# Specific Excel dosing



## AquaAurora (Jul 10, 2013)

I dose per directions between a 10g, 20g, and 7g.


----------



## jrill (Nov 20, 2013)

10 ml day in 20long.


----------



## MeCasa (Apr 22, 2014)

One cap is 5 ml?

Right?

AquaAurora, the instructions are vague so how many caps per tank do you do?

jrill, we do about the same, 2 in your 20 and 1 in my 10

But it seems absurd to do 1 cap in a 10 and only 3 on a 150


----------



## jrill (Nov 20, 2013)

Yes, 3 on a 150 seems silly.


----------



## rodstewart (Apr 25, 2014)

I use a syringe to measure half ml per day for a 6 gallon nano planted mostly with java fern, moss and rotala.


----------



## roadmaster (Nov 5, 2009)

MeCasa said:


> One cap is 5 ml?
> 
> Right?
> 
> ...


 Seachem website states clearly 5ml per 10 gal daily or every other day.
One capful per 50 gal each day or every other day.
What is vauge bout the directions?


----------



## Zorfox (Jun 24, 2012)

Actually, the "loading dose" is 5ml per 10 gallons. The "maintenance" dose is 5ml per 50 gallons.

So according to their directions you would initially dose 75ml on a 150 gallon tank. THEN dose 15ml per day.

For a 10 gallon the initial dose would be 5ml and THEN 1ml per day.



> On *initial use or after a major (> 40%) water change*, use 1 capful (5 mL) for every 40 L (10 gallons*). *Thereafter* use 1 capful for every 200 L (50 gallons*) daily or every other day. Dosing may be slowly increased in high-growth aquariums. For smaller dosing please note that each cap thread is approximately 1 mL.


----------



## roadmaster (Nov 5, 2009)

Zorfox said:


> Actually, the "loading dose" is 5ml per 10 gallons. The "maintenance" dose is 5ml per 50 gallons.
> 
> So according to their directions you would initially dose 75ml on a 150 gallon tank. THEN dose 15ml per day.
> 
> For a 10 gallon the initial dose would be 5ml and THEN 1ml per day.


 
Yea,what he/she said:redface:


----------



## jrill (Nov 20, 2013)

Zorfox said:


> Actually, the "loading dose" is 5ml per 10 gallons. The "maintenance" dose is 5ml per 50 gallons.
> 
> So according to their directions you would initially dose 75ml on a 150 gallon tank. THEN dose 15ml per day.

**DATA EXCERPTS**
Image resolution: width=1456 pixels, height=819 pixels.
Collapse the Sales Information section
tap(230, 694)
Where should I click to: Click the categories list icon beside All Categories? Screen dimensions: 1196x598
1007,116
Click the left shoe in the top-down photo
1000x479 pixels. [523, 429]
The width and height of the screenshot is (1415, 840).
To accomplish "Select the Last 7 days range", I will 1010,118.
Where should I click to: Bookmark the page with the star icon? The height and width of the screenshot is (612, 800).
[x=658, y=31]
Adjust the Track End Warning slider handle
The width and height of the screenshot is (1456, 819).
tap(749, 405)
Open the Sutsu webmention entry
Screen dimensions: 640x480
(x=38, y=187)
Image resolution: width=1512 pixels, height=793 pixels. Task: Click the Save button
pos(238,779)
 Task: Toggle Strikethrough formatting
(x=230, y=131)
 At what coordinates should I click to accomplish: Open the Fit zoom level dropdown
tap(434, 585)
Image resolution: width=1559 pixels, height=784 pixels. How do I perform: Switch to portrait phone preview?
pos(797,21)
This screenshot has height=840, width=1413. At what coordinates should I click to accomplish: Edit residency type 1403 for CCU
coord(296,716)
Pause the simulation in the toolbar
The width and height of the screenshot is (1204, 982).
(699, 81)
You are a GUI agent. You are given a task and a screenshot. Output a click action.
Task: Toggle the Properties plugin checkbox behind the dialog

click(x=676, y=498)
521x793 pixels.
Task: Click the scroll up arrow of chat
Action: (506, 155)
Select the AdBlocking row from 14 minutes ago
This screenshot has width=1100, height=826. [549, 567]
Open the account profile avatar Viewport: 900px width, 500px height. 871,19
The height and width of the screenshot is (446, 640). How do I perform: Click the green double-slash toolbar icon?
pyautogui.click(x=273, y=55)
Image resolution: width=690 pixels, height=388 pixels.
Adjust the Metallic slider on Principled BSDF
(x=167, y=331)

**WRITTEN INSTRUCTION**
Answer these from the forum thread on Excel dosing:
1. How much does jrill dose each day in the 20 long?
2. How much does rodstewart measure per day, and for what size tank?
3. What initial dose does Zorfox give for a 150 gallon tank?

**SOLUTION BELOW**
1. 10 ml a day.
2. Half a ml per day, for a 6 gallon nano.
3. 75 ml.